Joe Stewart, director of malware research for the counterthreat unit of SecureWorks Inc., said there's no indication yet of a claim of responsibility hidden anywhere in the program behind the attacks. Stewart and other researchers are analyzing the code for clues about the attacker's identity.
Stewart noted that the attacks on US government sites appeared to expand after the initial assaults over the holiday weekend failed to generate any publicity. He said the "target list" contained in the program's code only had five US government sites on it on July 5, but were broadened the next day to include nongovernment sites inside the US
The following day, the South Korean Web sites were added.
"It seems to me they thought the first round wasn't successful ... they felt they weren't getting enough attention because nobody was talking about their attacks," Stewart said.

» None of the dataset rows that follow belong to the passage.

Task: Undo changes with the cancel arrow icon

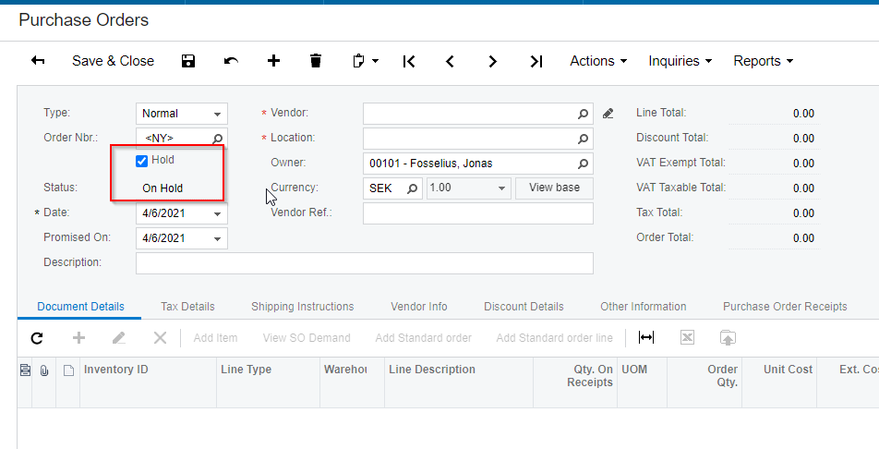Action: coord(231,61)
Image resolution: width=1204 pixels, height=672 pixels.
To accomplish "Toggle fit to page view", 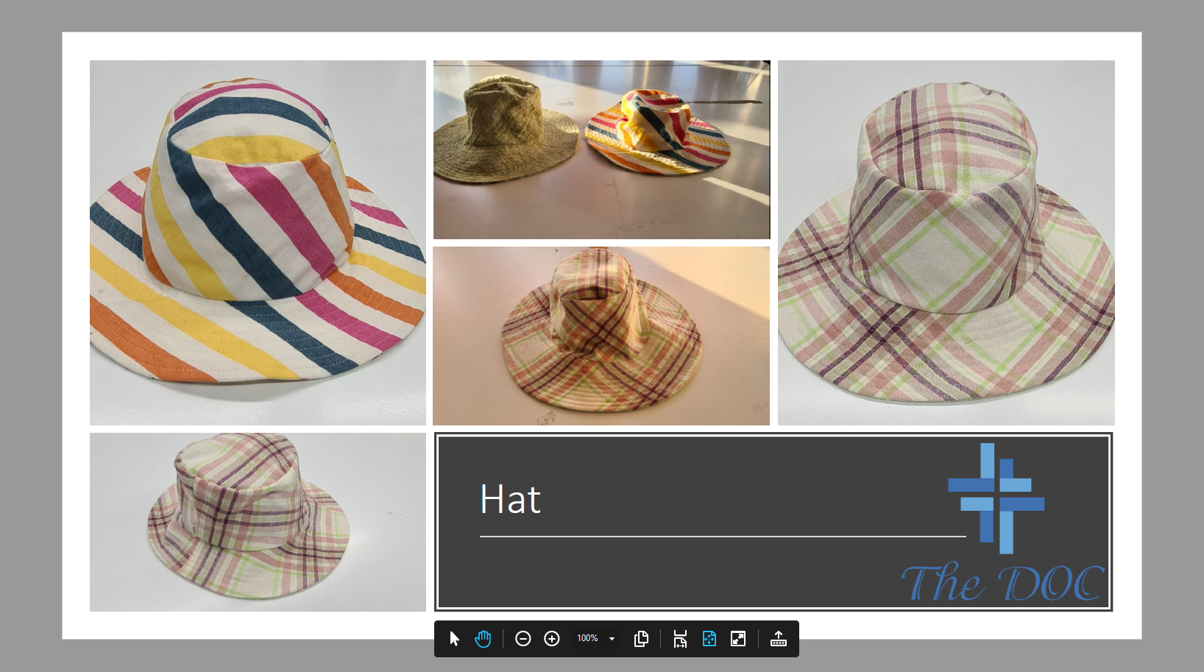I will click(x=709, y=639).
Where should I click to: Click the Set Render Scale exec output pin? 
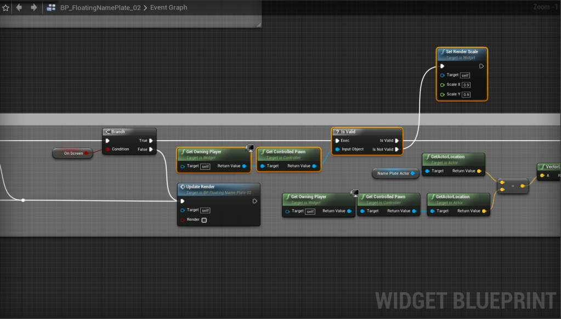[x=481, y=66]
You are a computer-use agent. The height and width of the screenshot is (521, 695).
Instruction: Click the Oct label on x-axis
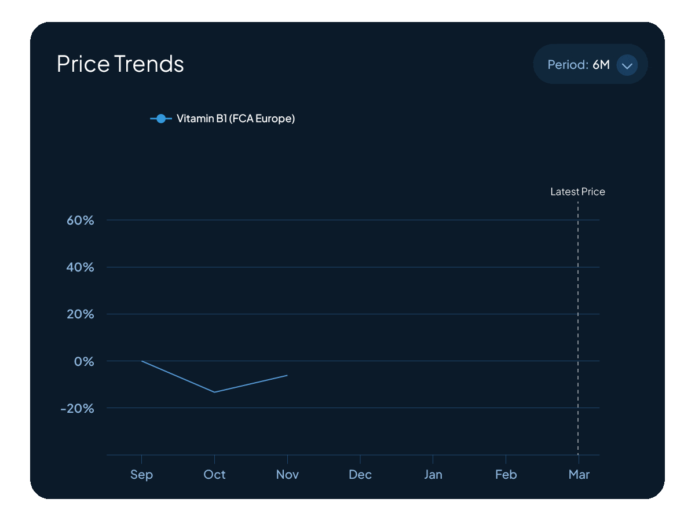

The cyber assault on the White House site had "absolutely no effect on the White House's day-to-day operations," said spokesman Nick Shapiro. He said that preventive measures kept whitehouse.gov stable and available to the general public but that Internet visitors from Asia may have experienced problems.
All federal Web sites were back up and running, Shapiro said. A State Department spokesman said the agency's site was up but still experiencing problems. A Web site for the US Secret Service had experienced access problems but did not crash, the agency's spokesman said.
The cyber attack did not appear, at least at the outset, to target internal or classified files or systems, but instead aimed at agencies' public sites, creating a nuisance both for officials and the Web consumers who use them.